**MATERIAL FOR THE TASK:**

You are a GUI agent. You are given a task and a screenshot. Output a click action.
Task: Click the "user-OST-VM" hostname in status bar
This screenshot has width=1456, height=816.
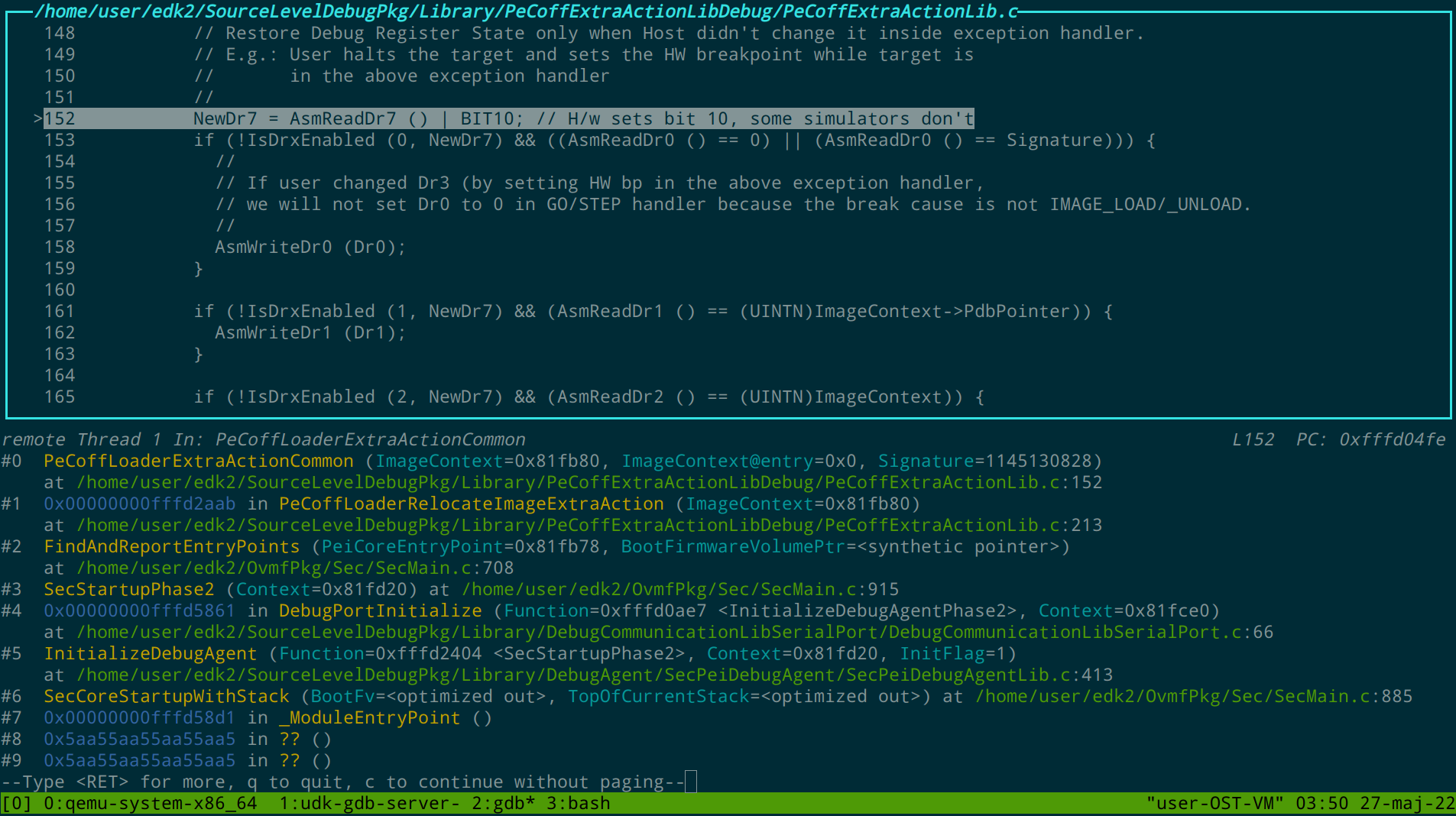tap(1214, 804)
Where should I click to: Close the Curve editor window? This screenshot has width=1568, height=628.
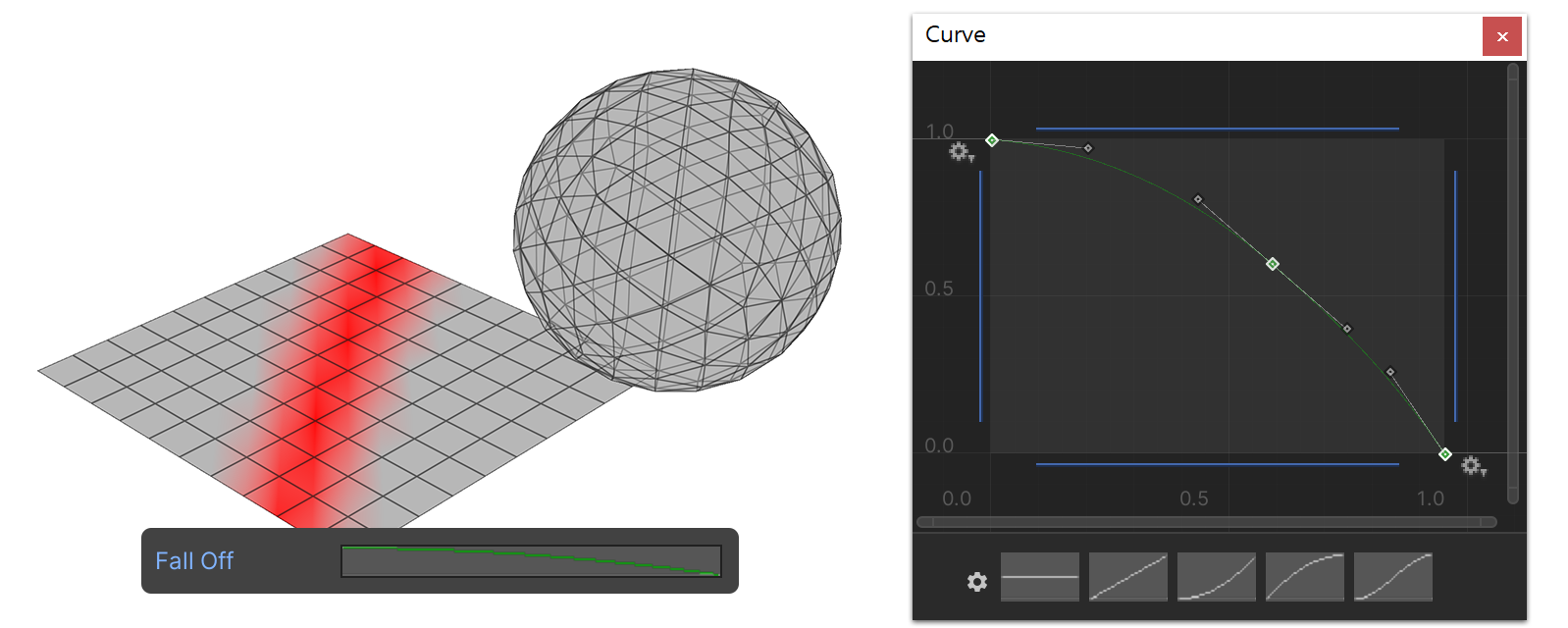pyautogui.click(x=1502, y=36)
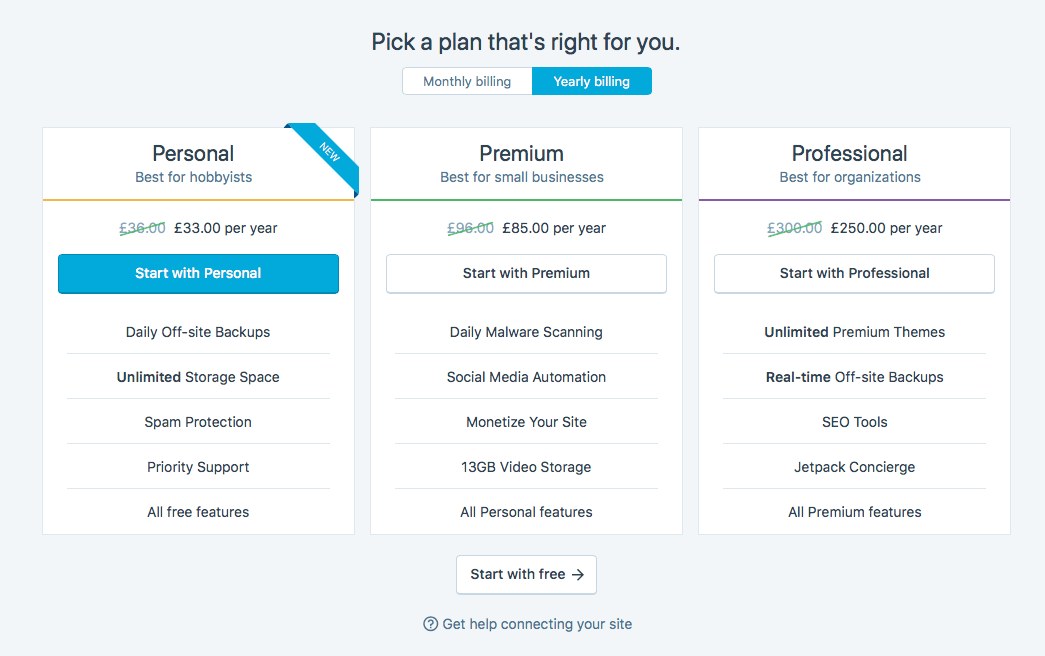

**DESCRIPTION OF THE TASK:** None of the pictures belong in the copy; transcribe the rest of the data exactly.

**EXERCISE SOLUTION:**
You are a GUI agent. You are given a task and a screenshot. Output a click action.
Task: Click the "user-OST-VM" hostname in status bar
This screenshot has width=1456, height=816.
tap(1214, 804)
Where should I click to: Close the Curve editor window? This screenshot has width=1568, height=628.
pyautogui.click(x=1502, y=36)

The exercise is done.